# Conservation of momentum, change in velocity due to added mass from above

• bloodlust
In summary, the problem involves a 15 kg cart moving east at 3.0 m/s and 10 kg of newspaper being dropped vertically into the cart. The task is to find the final velocity of the cart. The equation m1v1i+m2v2i=m1v1f+m2v2f and kinematic equations and trigonometry may be used to solve the problem. It is suggested to use the momentum before and after the newspaper is added to the cart to find the final velocity, taking into consideration any other factors that may affect the outcome.

## Homework Statement

A 15 kg cart is moving east at 3.0 m/s when 10 kg of newspaper is vertically dropped into the cart. Find final veocity?2. Homework Equations [/b
m1v1i+m2v2i=m1v1f+m2v2f
Kinematic eqs and trig will be necessary to find components for the 10kgnewspaper

## The Attempt at a Solution

Using the eqs isted above

bloodlust said:

## Homework Statement

A 15 kg cart is moving east at 3.0 m/s when 10 kg of newspaper is vertically dropped into the cart. Find final veocity?

2. Homework Equations [/b
m1v1i+m2v2i=m1v1f+m2v2f
Kinematic eqs and trig will be necessary to find components for the 10kgnewspaper

## The Attempt at a Solution

Using the eqs isted above

So what exactly is your question/difficulty. There is no evidence that you have been "Using the eqs isted above" ??

I just don't know where to start. Do i just add the massafter the newspaper is added and find the velocity then?

Give it a try, momentum before (the cart) = momentum after (cart + newspaper) and see what you get.
Does it sound sensible

, we can apply the conservation of momentum principle to solve for the final velocity of the cart after the newspaper is dropped in.

m1v1i + m2v2i = m1v1f + m2v2f

Where m1 is the mass of the cart (15 kg), v1i is the initial velocity of the cart (3.0 m/s), m2 is the mass of the newspaper (10 kg), and v2i is the initial velocity of the newspaper (0 m/s).

Since the newspaper is dropped vertically into the cart, it will have a downward velocity of 9.8 m/s^2 due to gravity. Using trigonometry, we can find the horizontal component of the newspaper's velocity to be 0 m/s.

Now, we can plug in the values into the conservation of momentum equation:

(15 kg)(3.0 m/s) + (10 kg)(0 m/s) = (15 kg)(v1f) + (10 kg)(9.8 m/s^2)

Solving for v1f, we get a final velocity of 2.0 m/s for the cart after the newspaper is dropped in. This means that the cart will continue moving east, but at a slightly slower speed due to the added mass from the newspaper.

In conclusion, the conservation of momentum principle allows us to calculate the final velocity of the cart after the newspaper is dropped in, taking into account both the mass and initial velocity of the cart and the added mass and velocity of the newspaper.

## 1. What is the conservation of momentum?
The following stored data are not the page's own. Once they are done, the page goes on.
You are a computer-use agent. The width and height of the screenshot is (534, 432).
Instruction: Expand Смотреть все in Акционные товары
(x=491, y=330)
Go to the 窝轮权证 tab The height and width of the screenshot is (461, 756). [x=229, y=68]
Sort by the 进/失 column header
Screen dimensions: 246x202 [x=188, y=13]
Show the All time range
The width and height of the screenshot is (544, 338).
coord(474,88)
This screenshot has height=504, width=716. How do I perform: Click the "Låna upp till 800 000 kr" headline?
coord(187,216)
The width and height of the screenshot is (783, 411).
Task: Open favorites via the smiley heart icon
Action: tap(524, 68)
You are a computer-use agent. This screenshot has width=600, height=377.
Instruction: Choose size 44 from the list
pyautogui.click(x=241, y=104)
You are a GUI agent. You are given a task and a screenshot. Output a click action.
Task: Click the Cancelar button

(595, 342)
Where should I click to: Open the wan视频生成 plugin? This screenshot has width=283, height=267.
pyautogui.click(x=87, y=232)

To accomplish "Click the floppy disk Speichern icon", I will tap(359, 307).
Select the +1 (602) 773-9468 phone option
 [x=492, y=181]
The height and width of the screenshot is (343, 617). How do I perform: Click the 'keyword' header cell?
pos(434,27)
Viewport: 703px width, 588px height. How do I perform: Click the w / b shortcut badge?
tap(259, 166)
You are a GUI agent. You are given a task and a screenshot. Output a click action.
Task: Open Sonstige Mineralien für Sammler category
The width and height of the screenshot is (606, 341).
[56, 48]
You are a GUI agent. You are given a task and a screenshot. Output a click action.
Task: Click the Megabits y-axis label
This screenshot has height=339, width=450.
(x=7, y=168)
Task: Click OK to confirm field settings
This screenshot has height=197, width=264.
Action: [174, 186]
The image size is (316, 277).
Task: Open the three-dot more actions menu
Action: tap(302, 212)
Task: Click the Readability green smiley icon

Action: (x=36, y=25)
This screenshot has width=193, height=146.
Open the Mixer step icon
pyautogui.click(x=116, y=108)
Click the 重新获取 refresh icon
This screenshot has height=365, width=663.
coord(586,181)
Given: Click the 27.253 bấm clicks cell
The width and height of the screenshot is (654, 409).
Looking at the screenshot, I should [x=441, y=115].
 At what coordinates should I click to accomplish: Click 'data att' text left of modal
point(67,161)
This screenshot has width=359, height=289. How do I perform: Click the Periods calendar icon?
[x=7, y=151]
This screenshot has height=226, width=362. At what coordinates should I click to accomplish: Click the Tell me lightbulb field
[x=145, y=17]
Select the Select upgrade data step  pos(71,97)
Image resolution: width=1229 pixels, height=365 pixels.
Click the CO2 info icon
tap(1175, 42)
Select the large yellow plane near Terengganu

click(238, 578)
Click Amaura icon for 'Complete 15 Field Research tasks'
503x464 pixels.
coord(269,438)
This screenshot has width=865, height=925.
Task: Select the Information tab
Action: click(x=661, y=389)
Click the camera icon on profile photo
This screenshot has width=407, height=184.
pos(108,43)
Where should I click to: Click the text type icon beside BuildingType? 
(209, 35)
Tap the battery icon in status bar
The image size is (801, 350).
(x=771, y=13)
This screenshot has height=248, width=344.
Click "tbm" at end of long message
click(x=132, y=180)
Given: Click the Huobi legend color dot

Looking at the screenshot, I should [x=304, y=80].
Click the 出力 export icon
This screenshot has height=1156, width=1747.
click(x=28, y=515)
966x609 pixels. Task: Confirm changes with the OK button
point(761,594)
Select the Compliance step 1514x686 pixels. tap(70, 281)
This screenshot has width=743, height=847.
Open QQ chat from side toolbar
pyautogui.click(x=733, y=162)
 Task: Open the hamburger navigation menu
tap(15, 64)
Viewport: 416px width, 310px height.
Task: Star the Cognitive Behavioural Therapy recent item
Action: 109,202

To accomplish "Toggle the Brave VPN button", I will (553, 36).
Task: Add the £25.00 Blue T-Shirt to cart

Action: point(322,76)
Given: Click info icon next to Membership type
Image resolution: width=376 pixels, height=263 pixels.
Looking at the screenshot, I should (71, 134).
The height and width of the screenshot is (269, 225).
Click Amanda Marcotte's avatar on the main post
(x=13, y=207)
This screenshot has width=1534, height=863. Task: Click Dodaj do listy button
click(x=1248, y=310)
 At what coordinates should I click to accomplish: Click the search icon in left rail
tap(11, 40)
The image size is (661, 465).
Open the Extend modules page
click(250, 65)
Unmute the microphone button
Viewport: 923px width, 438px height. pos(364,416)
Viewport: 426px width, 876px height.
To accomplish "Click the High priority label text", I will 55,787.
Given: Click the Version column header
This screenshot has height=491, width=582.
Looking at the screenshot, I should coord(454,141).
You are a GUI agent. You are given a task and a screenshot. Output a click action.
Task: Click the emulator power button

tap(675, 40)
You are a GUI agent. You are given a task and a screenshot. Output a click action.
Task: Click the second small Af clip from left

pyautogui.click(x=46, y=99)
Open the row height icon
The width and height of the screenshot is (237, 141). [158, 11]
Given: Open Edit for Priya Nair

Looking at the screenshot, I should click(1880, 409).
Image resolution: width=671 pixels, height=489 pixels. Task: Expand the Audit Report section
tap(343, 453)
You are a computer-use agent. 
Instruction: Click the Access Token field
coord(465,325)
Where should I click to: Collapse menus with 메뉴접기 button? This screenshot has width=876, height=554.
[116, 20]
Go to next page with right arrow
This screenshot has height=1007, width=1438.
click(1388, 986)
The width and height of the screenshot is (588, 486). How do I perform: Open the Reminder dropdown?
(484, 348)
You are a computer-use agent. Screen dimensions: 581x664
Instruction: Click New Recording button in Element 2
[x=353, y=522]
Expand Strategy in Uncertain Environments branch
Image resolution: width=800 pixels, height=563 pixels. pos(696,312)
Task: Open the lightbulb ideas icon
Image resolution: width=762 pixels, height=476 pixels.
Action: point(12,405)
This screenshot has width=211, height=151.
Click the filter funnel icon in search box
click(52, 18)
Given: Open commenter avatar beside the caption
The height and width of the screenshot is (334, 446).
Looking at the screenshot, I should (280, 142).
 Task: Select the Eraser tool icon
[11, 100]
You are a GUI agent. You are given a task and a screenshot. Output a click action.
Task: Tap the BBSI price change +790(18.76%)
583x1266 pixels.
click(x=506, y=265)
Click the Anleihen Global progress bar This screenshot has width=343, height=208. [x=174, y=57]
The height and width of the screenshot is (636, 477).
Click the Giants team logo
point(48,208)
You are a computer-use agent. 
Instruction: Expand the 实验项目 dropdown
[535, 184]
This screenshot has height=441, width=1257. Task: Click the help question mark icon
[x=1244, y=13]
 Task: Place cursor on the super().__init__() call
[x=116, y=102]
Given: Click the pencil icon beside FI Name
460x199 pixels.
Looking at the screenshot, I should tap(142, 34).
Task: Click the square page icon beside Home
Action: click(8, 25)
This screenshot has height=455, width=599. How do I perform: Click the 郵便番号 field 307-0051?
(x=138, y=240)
The conservation of momentum is a fundamental law of physics that states that the total momentum of a closed system (a system with no external forces acting on it) remains constant over time. This means that the total momentum before an event, such as a collision, is equal to the total momentum after the event.

## 2. How does the addition of mass from above affect the change in velocity?

The addition of mass from above can cause a change in velocity due to the conservation of momentum. When a new mass is added to a system, the total momentum of the system will increase, which can cause a change in the velocity of objects within the system. This change in velocity can be calculated using the equation: Δv = Δm * (2v/m), where Δv is the change in velocity, Δm is the added mass, v is the initial velocity, and m is the total mass of the system.

## 3. Can the conservation of momentum be observed in everyday life?

Yes, the conservation of momentum can be observed in many everyday situations. For example, when playing billiards, the initial velocity and mass of the cue ball will determine the final velocities of the cue ball and the other balls after a collision. Another example is when a car collides with a stationary object, the total momentum of the car and object will remain constant before and after the collision.

## 4. How is the conservation of momentum related to Newton's Third Law of Motion?

The conservation of momentum is closely related to Newton's Third Law of Motion, which states that for every action, there is an equal and opposite reaction. In the case of momentum, when two objects collide, the force exerted on each object is equal and opposite, resulting in a conservation of momentum in the system.

## 5. Are there any exceptions to the conservation of momentum?

In classical mechanics, the conservation of momentum holds true in all situations. However, in the realm of quantum mechanics, there are exceptions to this law, such as in the case of radioactive decay, where particles can decay into smaller particles with different momenta. Additionally, in situations involving extremely high velocities or strong gravitational forces, the conservation of momentum may not hold true due to the effects of relativity.